# Filling small cracks in cutting board



## merlijny2k (Jan 2, 2019)

I got a nice used endgrain olivewood cutting board, but it has a few minor delamination cracks. It doesn't appear very serious and I got it very cheap so I am not going to complain about it.

What is best for filling them? A pasty glue? A drying oil? 

Thanks for your suggestions


----------



## milkbaby (Jan 11, 2019)

I'm surprised nobody responded yet. I'm not a woodworker but I do a lot of research because my hobby is making knives and starting to make some simple cutting boards.

The solutions that I've found online have been to fill the gaps with glue and sanding dust from the same piece (or same wood). Titebond III is food safe and what I use for making wooden saya; however, I don't believe it's meant to be gap filling for a large gap. I've read other people use a two part epoxy for filling gaps. I would mask off the gap with painter's tape so that you don't get too much glue on the endgrain around the repair because it has the potential to discolor the spots where it soaks into the grain. 

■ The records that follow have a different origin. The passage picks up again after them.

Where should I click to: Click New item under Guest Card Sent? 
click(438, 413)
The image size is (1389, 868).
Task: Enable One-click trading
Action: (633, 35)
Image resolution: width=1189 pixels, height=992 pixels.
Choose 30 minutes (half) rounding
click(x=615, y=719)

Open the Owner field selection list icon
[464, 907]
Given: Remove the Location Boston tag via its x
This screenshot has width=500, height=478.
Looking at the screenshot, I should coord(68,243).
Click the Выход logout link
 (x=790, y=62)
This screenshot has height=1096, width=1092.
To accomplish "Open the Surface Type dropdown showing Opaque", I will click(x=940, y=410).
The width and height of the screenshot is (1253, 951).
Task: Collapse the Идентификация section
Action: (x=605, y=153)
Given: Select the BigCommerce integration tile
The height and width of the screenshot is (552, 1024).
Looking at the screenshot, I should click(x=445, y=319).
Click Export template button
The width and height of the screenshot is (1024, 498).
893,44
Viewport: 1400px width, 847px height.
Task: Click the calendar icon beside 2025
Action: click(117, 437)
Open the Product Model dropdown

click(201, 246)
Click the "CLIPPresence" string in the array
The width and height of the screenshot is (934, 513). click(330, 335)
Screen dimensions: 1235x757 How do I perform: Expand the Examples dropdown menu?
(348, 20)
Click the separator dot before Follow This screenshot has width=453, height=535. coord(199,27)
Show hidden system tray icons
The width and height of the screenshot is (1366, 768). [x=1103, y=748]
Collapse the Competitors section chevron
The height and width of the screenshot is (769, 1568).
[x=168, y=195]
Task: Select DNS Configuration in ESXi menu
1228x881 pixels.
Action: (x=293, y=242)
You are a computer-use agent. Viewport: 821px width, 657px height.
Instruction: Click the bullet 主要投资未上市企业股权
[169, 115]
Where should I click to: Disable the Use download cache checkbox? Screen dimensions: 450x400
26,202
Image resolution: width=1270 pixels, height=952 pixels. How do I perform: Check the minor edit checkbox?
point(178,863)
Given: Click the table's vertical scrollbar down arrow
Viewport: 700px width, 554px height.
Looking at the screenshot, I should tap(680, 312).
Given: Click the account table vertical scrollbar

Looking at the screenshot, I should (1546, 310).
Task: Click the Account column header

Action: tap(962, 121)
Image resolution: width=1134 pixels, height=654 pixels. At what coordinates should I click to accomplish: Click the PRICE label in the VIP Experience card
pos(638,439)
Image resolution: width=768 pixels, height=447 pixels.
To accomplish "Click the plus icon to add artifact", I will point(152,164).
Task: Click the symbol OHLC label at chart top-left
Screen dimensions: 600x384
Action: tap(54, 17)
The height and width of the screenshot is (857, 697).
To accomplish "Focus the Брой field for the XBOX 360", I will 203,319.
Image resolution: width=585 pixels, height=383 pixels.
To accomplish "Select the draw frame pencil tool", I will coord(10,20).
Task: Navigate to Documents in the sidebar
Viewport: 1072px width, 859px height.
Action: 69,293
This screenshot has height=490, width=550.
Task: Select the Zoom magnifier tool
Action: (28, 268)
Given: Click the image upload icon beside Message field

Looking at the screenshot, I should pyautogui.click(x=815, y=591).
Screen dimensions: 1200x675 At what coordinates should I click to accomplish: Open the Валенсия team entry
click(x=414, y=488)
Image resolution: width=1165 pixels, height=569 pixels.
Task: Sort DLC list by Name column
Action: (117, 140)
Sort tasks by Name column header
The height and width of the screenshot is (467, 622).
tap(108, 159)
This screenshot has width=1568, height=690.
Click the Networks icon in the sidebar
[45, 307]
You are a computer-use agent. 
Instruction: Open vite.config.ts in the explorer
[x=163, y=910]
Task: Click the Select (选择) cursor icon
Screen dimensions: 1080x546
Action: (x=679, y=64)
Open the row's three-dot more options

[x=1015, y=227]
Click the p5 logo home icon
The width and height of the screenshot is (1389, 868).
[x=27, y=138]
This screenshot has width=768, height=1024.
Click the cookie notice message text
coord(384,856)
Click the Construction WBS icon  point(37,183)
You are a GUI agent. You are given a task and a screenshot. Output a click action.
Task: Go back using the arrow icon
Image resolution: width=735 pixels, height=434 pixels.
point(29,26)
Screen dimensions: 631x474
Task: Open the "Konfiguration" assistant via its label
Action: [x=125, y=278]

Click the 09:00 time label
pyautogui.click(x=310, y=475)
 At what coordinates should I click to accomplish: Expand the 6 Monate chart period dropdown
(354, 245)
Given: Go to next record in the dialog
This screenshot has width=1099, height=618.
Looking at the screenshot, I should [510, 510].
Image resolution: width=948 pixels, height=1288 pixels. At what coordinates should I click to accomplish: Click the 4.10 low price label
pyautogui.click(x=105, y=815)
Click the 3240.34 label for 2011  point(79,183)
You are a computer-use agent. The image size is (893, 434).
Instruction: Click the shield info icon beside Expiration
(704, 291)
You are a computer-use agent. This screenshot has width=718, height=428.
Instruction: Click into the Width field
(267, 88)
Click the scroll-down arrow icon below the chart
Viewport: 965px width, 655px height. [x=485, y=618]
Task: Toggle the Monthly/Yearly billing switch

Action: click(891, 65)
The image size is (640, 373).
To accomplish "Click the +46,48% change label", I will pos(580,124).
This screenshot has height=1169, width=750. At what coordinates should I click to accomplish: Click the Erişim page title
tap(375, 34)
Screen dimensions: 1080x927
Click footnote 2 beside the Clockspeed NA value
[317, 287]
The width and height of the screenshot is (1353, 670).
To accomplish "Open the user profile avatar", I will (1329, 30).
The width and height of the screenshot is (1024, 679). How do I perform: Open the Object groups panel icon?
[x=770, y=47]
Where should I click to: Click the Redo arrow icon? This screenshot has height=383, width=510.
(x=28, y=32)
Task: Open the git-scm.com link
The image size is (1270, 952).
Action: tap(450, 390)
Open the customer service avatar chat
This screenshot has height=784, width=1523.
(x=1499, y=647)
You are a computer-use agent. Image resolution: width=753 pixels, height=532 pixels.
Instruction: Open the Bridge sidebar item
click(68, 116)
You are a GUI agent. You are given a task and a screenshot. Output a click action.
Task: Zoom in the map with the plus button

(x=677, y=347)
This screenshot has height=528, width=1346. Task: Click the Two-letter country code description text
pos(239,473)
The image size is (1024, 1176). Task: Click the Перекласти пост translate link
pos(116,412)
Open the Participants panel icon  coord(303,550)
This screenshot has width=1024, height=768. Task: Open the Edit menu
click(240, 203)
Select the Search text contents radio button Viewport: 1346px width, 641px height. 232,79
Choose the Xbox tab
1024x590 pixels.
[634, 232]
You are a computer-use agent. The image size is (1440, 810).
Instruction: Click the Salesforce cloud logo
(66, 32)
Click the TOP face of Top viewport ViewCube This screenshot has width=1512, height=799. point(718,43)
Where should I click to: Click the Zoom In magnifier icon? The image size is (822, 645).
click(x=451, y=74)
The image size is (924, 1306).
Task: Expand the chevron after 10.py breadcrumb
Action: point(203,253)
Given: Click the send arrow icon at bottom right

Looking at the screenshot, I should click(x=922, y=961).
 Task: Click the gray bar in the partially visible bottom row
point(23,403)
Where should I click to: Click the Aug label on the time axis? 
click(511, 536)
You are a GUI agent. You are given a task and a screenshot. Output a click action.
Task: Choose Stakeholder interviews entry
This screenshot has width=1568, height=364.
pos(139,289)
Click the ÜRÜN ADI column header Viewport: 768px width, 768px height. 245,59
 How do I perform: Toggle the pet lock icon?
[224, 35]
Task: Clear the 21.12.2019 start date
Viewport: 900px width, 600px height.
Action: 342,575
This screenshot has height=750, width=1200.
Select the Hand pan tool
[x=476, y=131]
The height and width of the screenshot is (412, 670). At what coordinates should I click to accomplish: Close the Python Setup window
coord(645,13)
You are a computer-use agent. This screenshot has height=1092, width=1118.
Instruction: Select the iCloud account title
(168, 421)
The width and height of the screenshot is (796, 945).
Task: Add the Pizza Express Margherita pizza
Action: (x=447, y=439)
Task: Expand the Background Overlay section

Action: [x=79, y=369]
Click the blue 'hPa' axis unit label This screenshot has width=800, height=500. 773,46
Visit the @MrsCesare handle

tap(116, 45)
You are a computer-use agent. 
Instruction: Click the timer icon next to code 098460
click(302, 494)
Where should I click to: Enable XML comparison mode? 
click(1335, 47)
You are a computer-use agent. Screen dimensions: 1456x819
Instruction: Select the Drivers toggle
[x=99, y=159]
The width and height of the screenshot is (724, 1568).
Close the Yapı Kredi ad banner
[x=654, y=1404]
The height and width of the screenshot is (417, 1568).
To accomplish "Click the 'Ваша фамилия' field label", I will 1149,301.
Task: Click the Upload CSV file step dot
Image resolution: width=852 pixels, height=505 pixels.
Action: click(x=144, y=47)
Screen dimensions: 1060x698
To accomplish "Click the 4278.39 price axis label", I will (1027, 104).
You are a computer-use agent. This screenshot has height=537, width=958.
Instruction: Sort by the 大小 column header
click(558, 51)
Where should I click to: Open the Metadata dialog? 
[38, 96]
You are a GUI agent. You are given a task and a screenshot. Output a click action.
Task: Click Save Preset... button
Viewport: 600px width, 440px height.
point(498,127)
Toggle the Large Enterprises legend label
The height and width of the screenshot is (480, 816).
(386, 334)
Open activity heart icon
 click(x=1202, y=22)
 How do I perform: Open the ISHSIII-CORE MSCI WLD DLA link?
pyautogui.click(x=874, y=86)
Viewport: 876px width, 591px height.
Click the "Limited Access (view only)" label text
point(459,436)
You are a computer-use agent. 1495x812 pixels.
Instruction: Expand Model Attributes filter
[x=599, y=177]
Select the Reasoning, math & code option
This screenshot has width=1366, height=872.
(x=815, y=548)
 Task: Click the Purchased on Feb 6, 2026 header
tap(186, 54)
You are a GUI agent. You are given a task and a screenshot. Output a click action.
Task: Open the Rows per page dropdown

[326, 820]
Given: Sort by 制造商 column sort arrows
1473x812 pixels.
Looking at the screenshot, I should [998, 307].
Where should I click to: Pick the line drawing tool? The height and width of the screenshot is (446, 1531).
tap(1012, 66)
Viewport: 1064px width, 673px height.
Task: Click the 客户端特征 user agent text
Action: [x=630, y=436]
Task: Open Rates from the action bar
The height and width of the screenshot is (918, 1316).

Titebond III you can easily clean up with water or wet towel while wet (not dried yet). Epoxy you'll want to use isopropanol to clean off, so again that may be more likely to discolor the surrounding wood.


----------



## McMan (Jan 11, 2019)

Depending on how big the cracks are... I've had good results with beeswax for thin cracks at the seams. Requires no sanding or cleanup, is renewable, etc...
Just soften (don't melt!) a little beeswax in the microwave, fill the cracks, and wipe off the excess. The beeswax will harden and fill the crack. Might take a try or two to get it tightly packed well enough, but once it's in there it stays for a while.


----------



## Tim Rowland (Jan 12, 2019)

If it is a smaller crack one of my favorite wood working finishes that is food safe is Odie's Oil. As a surface treatment it will actually harden like a top coat stabilizer and become very water resistant so I am only assuming that in a small crack it should fill and harden with a few applications and then simply sand flush if needed.


----------



## Matus (Jan 12, 2019)

What milkbaby said. Titebond III and wood dust. 

Do NOT use epoxy or CA glue - that stuff is NOT edible (full of BPA).


----------



## merlijny2k (Jan 12, 2019)

Thanks. Good thing I hadn't started yet. Epoxy is the only one I have in-house so that would have probably been the one. See what I can get locally in the wax and tightbond department.


----------